Let $S^3$ be the 3-sphere, and $\Sigma$ be a 2-dimension manifold. Let $\omega$ be a 2-form on $\Sigma$. $f:S^3\rightarrow \Sigma$ is a $C^{\infty}$ map.Then there is a 1-form $\alpha$ on $S^3$ such that $f^{\ast}\omega=d\alpha$.For such an $\alpha$, define $I(\alpha)=\int_{S^3}\alpha\wedge d\alpha$.
$(1)$ Prove that $I(\alpha)$is independent of the choice of $\alpha$
$(2)$ In the case $\Sigma$ is the 2-torus $T^2$,prove that there are 1-form $\eta_1,\eta_2$ and $\eta_3$ on $\Sigma$ such that $\omega=\eta_1\wedge \eta_2+d\eta_3, d\eta_1=d\eta_2=0.$
$(3)$ Prove that when $\Sigma$ is the 2-torus $T^2$,$I(\alpha)=0$
I have proved$(1)$:
Since $f^{\ast}\omega$ is a 2-form on $S^3$ and $df^{\ast}\omega=f^{\ast}d\omega=0,$$H_{DR}^2(S^3)=0$ yields that there is a 1-form $\alpha$ on $S^3$ such that $d\alpha=f^{\ast}\omega.$ Suppose another $\hat\alpha$ satisfies $d\hat\alpha=f^{\ast}\omega,$then $d(\alpha-\hat\alpha)=0$,therefore there is a 0-form $g$ such that $\alpha-\hat\alpha=dg.$
Now $I(\alpha)-I(\hat\alpha)=\int_{S^3}(\alpha-\hat\alpha)\wedge d\alpha=\int_{S^3}dg\wedge d\alpha=\int_{S^3}d(g\wedge d\alpha)=\int_{\partial S^3}g\wedge d\alpha=0$ by Stokes's thm.

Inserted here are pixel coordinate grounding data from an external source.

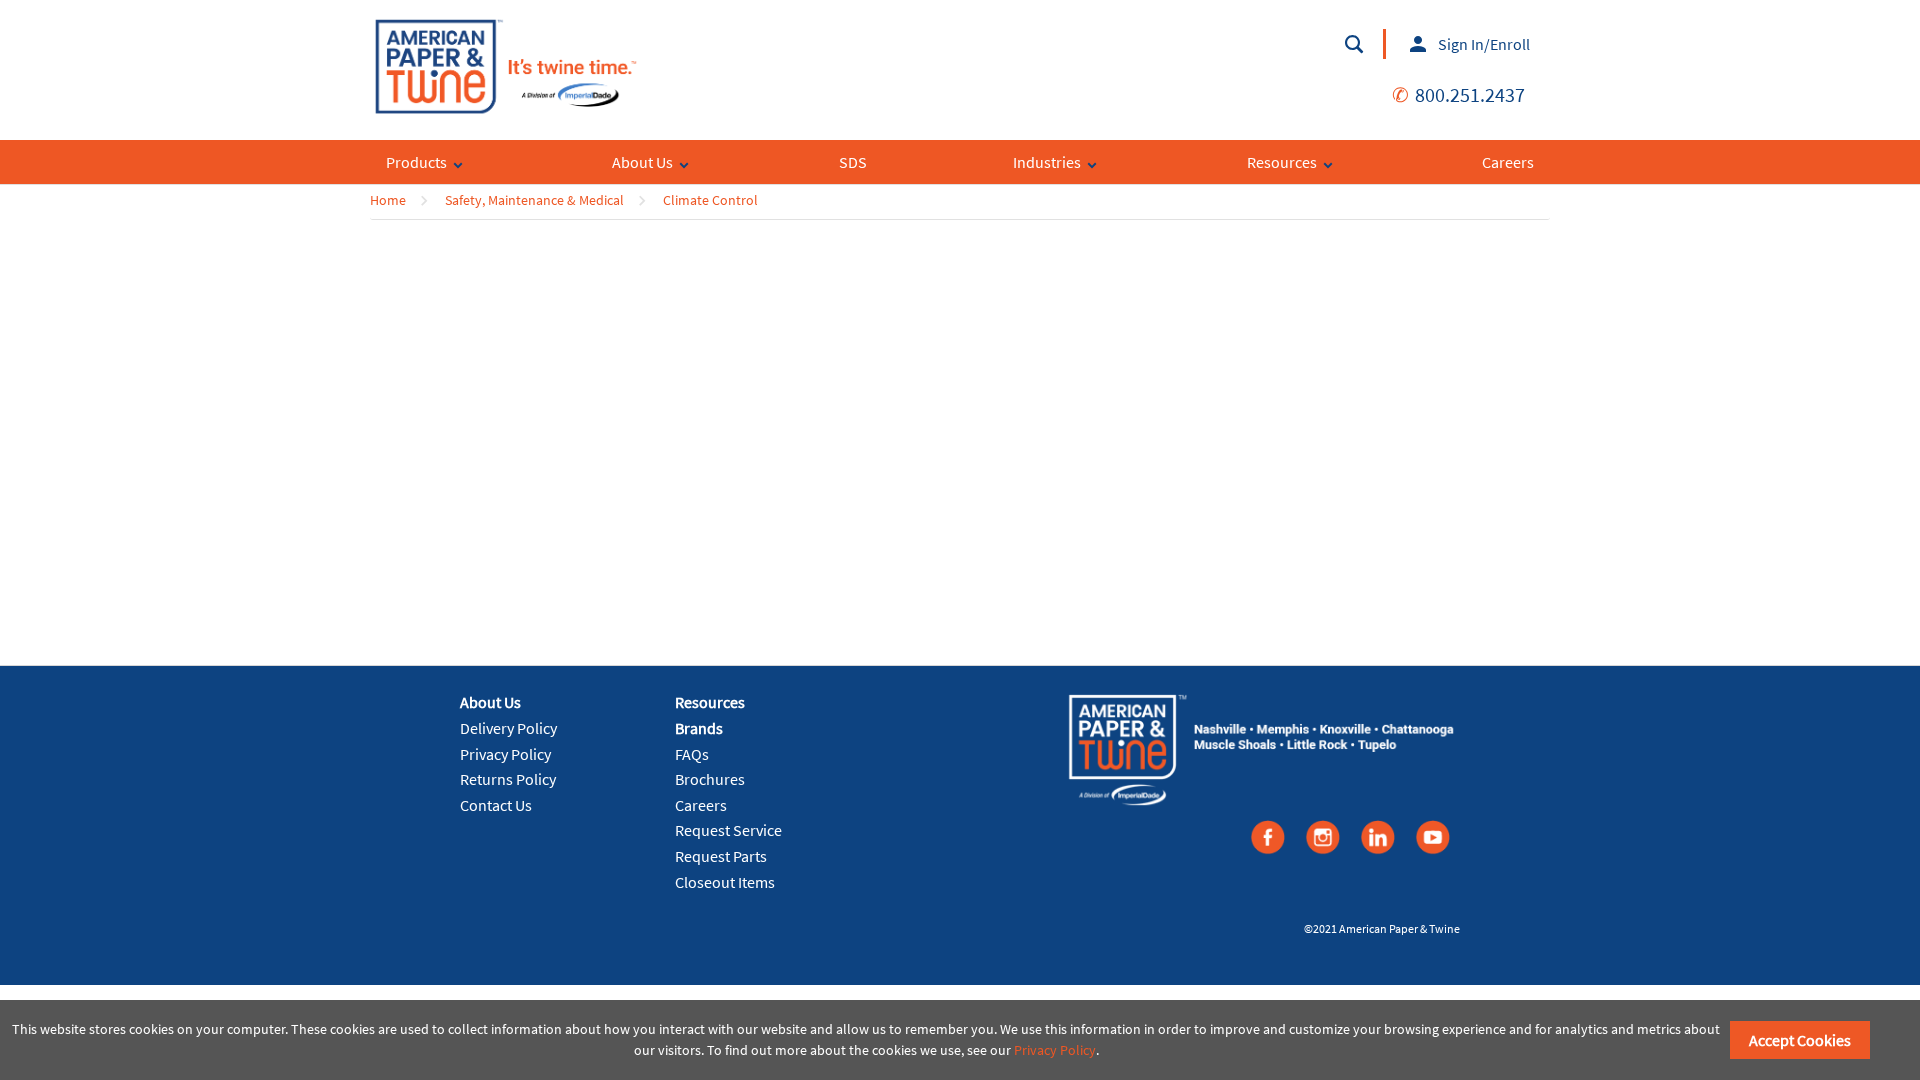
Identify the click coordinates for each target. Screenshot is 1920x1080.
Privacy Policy (505, 754)
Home (388, 200)
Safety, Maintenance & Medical (534, 200)
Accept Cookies (1800, 1040)
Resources (710, 702)
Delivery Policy (508, 728)
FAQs (692, 754)
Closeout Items (725, 882)
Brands (699, 728)
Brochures (710, 779)
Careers (701, 805)
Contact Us (496, 805)
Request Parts (721, 856)
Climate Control (710, 200)
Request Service (728, 830)
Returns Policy (508, 779)
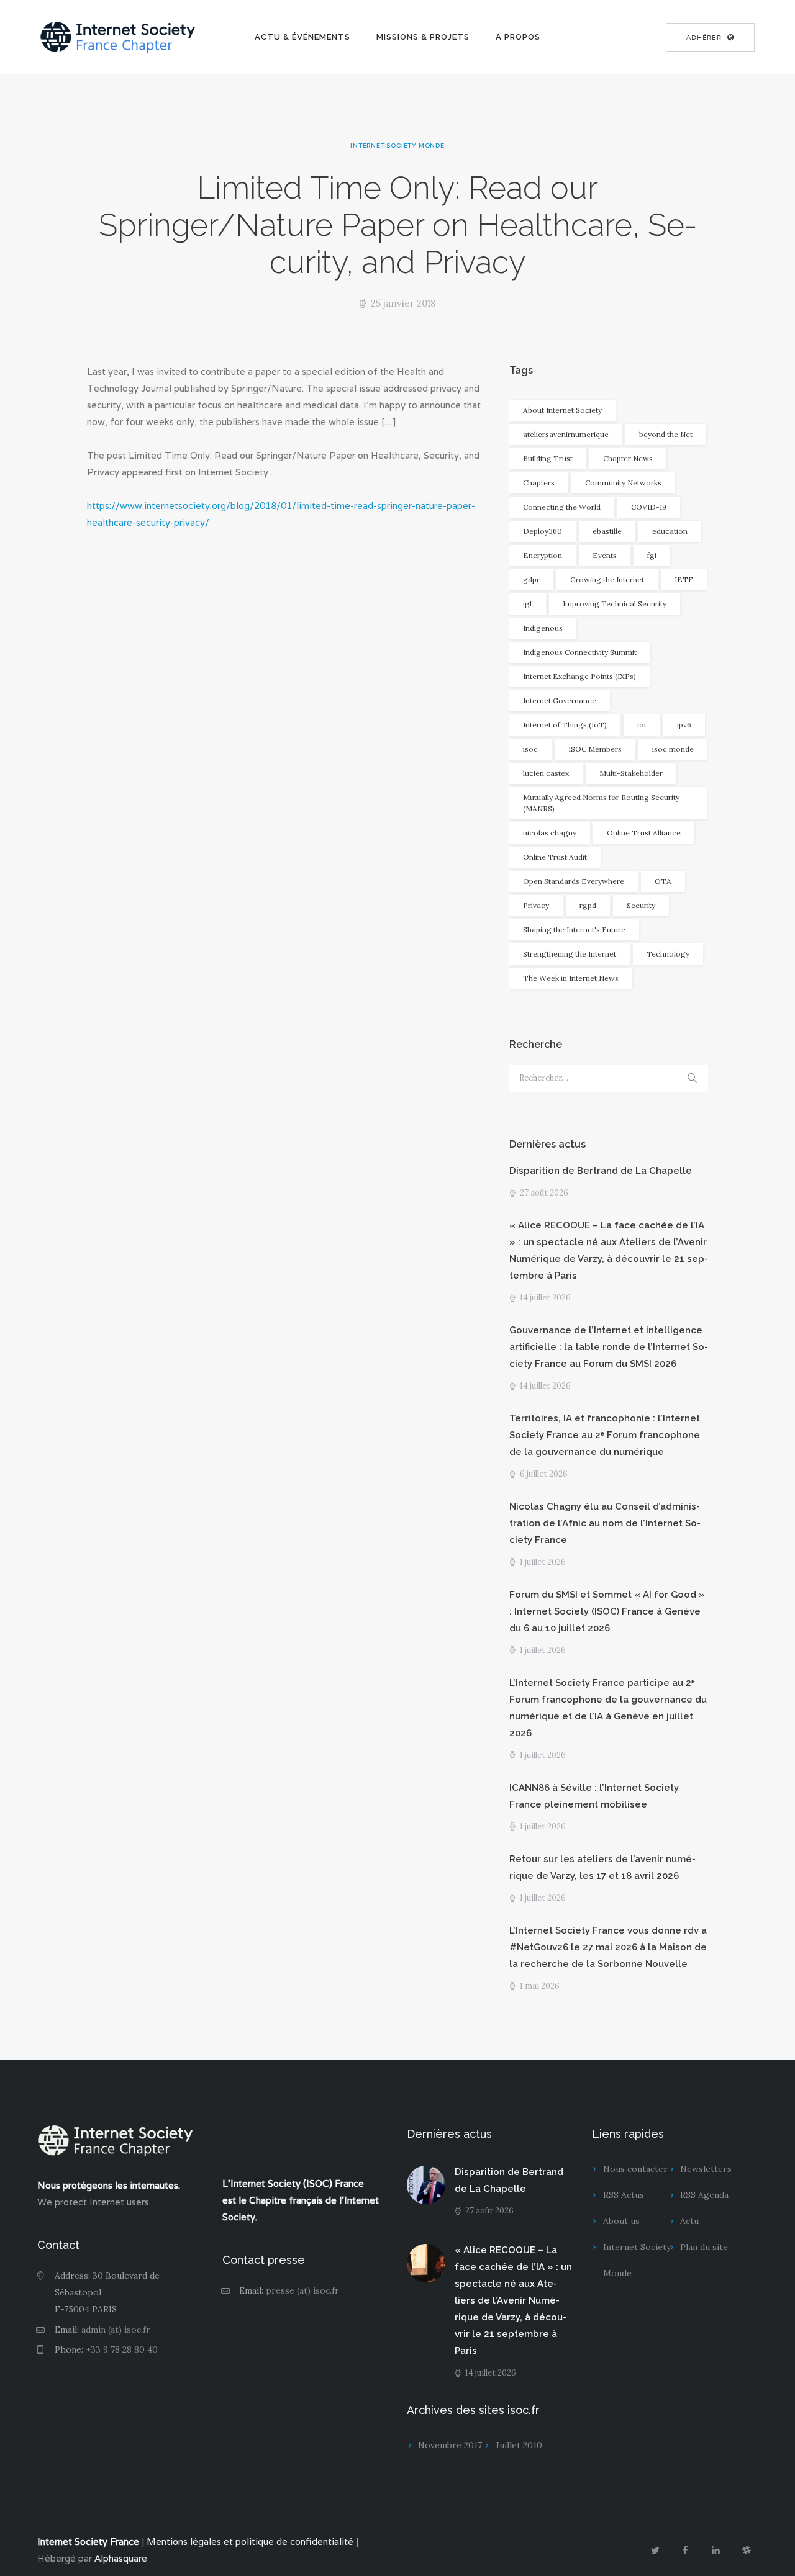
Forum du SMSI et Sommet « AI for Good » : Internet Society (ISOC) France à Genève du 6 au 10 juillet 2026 (607, 1611)
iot (642, 724)
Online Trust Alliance (644, 832)
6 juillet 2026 (544, 1474)
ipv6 (684, 724)
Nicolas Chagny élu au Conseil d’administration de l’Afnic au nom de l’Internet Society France (605, 1523)
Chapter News (628, 458)
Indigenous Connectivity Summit (580, 652)
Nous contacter (635, 2168)
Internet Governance (559, 700)
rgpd (587, 905)
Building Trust (548, 458)
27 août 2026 (544, 1192)
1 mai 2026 (540, 1986)
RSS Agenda (704, 2194)
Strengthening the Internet (569, 953)
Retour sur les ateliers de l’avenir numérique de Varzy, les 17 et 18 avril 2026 (602, 1867)
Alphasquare (120, 2558)
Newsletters (706, 2168)
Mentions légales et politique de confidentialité (250, 2541)
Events (605, 555)
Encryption (542, 555)
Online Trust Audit (555, 857)
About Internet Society (562, 410)
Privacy (536, 905)
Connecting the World (562, 506)
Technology (668, 953)
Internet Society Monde (397, 145)
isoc (530, 749)
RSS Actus (623, 2194)
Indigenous (543, 628)
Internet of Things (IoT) (565, 724)
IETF (684, 579)
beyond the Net (666, 434)
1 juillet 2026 (543, 1562)
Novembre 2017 (450, 2445)
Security (641, 905)
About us (621, 2221)
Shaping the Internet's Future (574, 929)
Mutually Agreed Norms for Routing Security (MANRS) (601, 803)
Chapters (539, 482)
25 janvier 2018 (403, 303)
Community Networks (623, 482)
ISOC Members (595, 749)
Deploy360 (542, 531)
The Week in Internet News (571, 978)
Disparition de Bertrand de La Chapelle (600, 1170)
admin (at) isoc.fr (115, 2329)
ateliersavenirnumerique (566, 434)
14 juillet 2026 (545, 1297)
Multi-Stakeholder (631, 773)
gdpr (531, 579)
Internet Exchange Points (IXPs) (579, 676)
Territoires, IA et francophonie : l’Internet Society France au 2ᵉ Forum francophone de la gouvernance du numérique (604, 1435)
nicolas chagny (549, 832)
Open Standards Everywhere (573, 881)
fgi (651, 555)
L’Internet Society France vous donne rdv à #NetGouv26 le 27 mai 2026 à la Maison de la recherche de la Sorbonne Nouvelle (608, 1947)
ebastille (607, 531)
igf (527, 603)
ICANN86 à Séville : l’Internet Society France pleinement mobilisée (594, 1796)
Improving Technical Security (614, 603)
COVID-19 (648, 506)
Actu (689, 2221)
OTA (663, 881)
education (670, 531)
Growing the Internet (607, 579)
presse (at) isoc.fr (302, 2290)
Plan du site (704, 2247)
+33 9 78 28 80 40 (122, 2349)
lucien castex (546, 773)
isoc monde (673, 749)
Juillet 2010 (519, 2445)
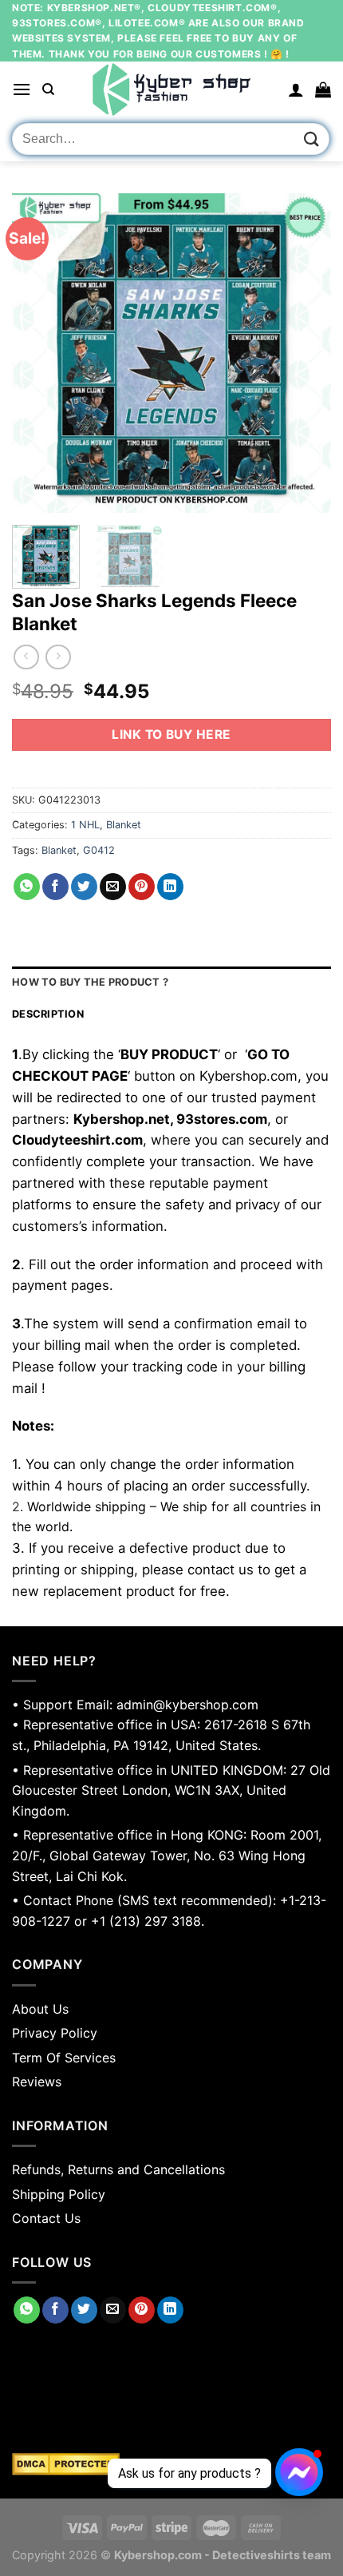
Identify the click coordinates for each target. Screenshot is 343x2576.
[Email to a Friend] (113, 886)
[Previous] (38, 353)
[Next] (304, 353)
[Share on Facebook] (55, 886)
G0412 (99, 850)
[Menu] (21, 89)
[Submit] (312, 139)
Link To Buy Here (171, 734)
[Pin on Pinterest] (141, 886)
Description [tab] (48, 1014)
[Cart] (323, 89)
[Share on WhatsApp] (27, 886)
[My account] (296, 89)
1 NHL (85, 825)
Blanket (123, 825)
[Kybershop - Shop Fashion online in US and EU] (171, 89)
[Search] (48, 89)
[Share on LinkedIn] (170, 886)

But for $(2)$ I have no idea how to prove it.I know $H_{DR}^r(M)=0$ means closed r-forms are exact forms but since $H_{DR}^1(T^2)=\Bbb R^2$ and $H_{DR}^2(T^2)=\Bbb R$ , how can I use them to describe the relationship between closed forms and exact forms and how to show the existence of $\eta_i$?For$(3)$ I'm also confused how to prove it,I'll be appreciated if you can give me some hints or help, thank you so much!